Just used an estate lawyer to setup revocable living trust (and living will, power of attorney and pour over will). Cost $4000 as they also did rental house deed transfer docs.

Our setup is about as simple as possible with 3 kids. The only driver was to avoid CA probate fees upon second death. Offers option to create irrevocable bypass? trust at time of first death that may be useful to avoid death taxes (currently well below limit). Presumably there would be a tradeoff between capital gains step up basis advantage and estate tax limit trigger... the 9? month option lets them do the calc at time of death valuations.

No asset protection provided to us by this setup. Upon second death, $ are divided into 3 trusts for the 3 kids (totally under their individual control) which runs until they are 50 and I think might give them a bit of protection from their spouse/divorce/lawsuit.

I had done a bit of prep reading, but learnt a lot from the process. I do a lot of teach myself stuff, but I think it is fairly easy to miss key points... so paid for expert in this case. Kids currently do not have spouses, and apparently if kid dies before us, the surprising (for me) default is for $ to go to their offspring and not their spouse (obviously their spouse would administer offspring $ in that case anyway so perhaps no material difference).
 
the problem with a/b trusts are unless you got a lot of money ,far more then you think your spouse will need it is to hard to predict what can be decades down the road and there are no do overs.

we found a disclaimer trust to be a far better way of going than an a/b trust which locks the spouse out with restrictions to far in advance of things playing out..
 
I never heard of a disclaimer trust, but I am going to check into it. I tried one of those nolo do your own trust a few years ago and found that with the way things change so fast it really does need update fairly often.
 
thanks for all the good advice and suggestions on books. I will check these out. a lawyer I was talking to was saying an irrevocable trust is the best way to go but I had my doubts. I notice none of you have the irrevocable trust, so I might be getting the wrong advice.

I have set up both revocable and irrevocable trusts. And, you can set up a revocable trust that becomes irrevocable upon your death. And, remember the possibility of "elder" trust needs. Your trust can include instructions based on your inability to manage your own affairs. I really would suggest spending a few hours with an estate planning attorney after reading the very best book I have read on any subject; "Estate Planning Smarts" by Deborah L. Jacobs. It's so good I bought one for my very competent lawyer and CPA. And, some States tax assets distributed through a will but not a trust. Each State has its own laws, you really need professional help provided by an estate planning lawyer working on an hourly basis. A lot of professional planners will do if "for free" but they want to sell you commission products as part of your plan. Your financial position sounds exactly like my in laws.....they read the book, did their plan and are very, very, happy. I think their cost was about 3k. Good Luck....
 
I never heard of a disclaimer trust, but I am going to check into it. I tried one of those nolo do your own trust a few years ago and found that with the way things change so fast it really does need update fairly often.

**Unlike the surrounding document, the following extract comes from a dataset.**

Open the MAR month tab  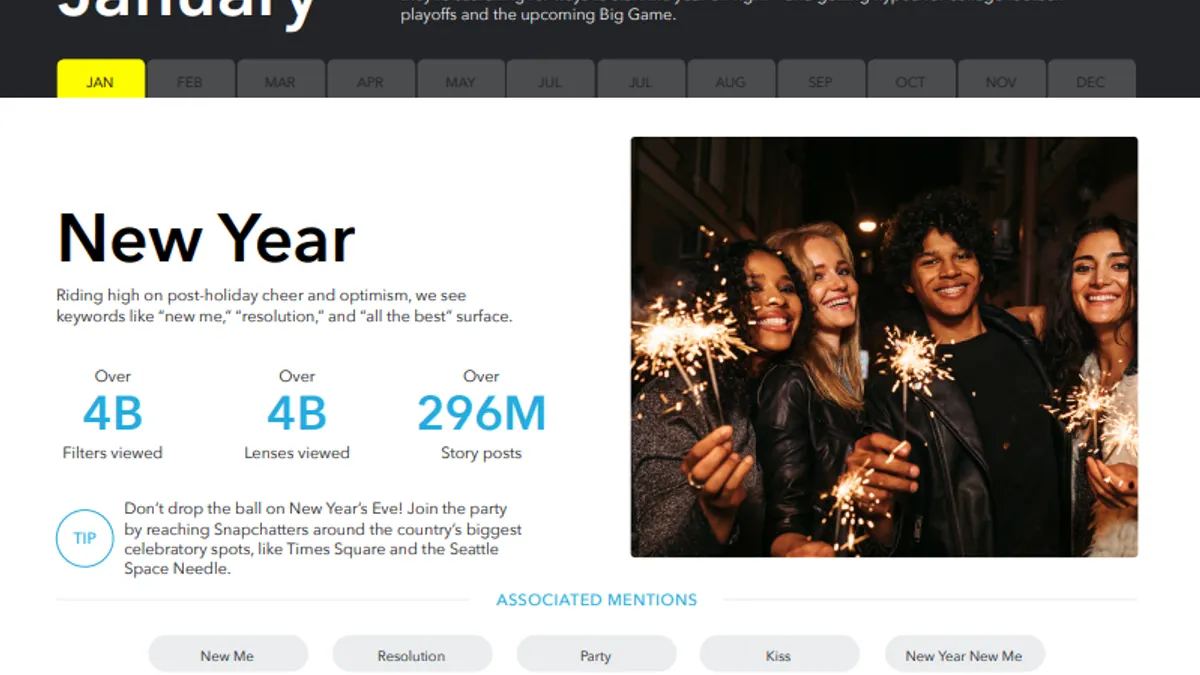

a discalimer trust is a trust where the surviving spouse can ELECT to either take all the money up to 9 months after the death of the spouse or disclaim it and let it convert in to what is basically an a/b trust at that time.

it is mostly used to get 2x the state exclusion for estate taxes.

if the trust option is selected the surviving spouse is limited to all income and 5% of principal a year but there are exceptions where more money can be taken.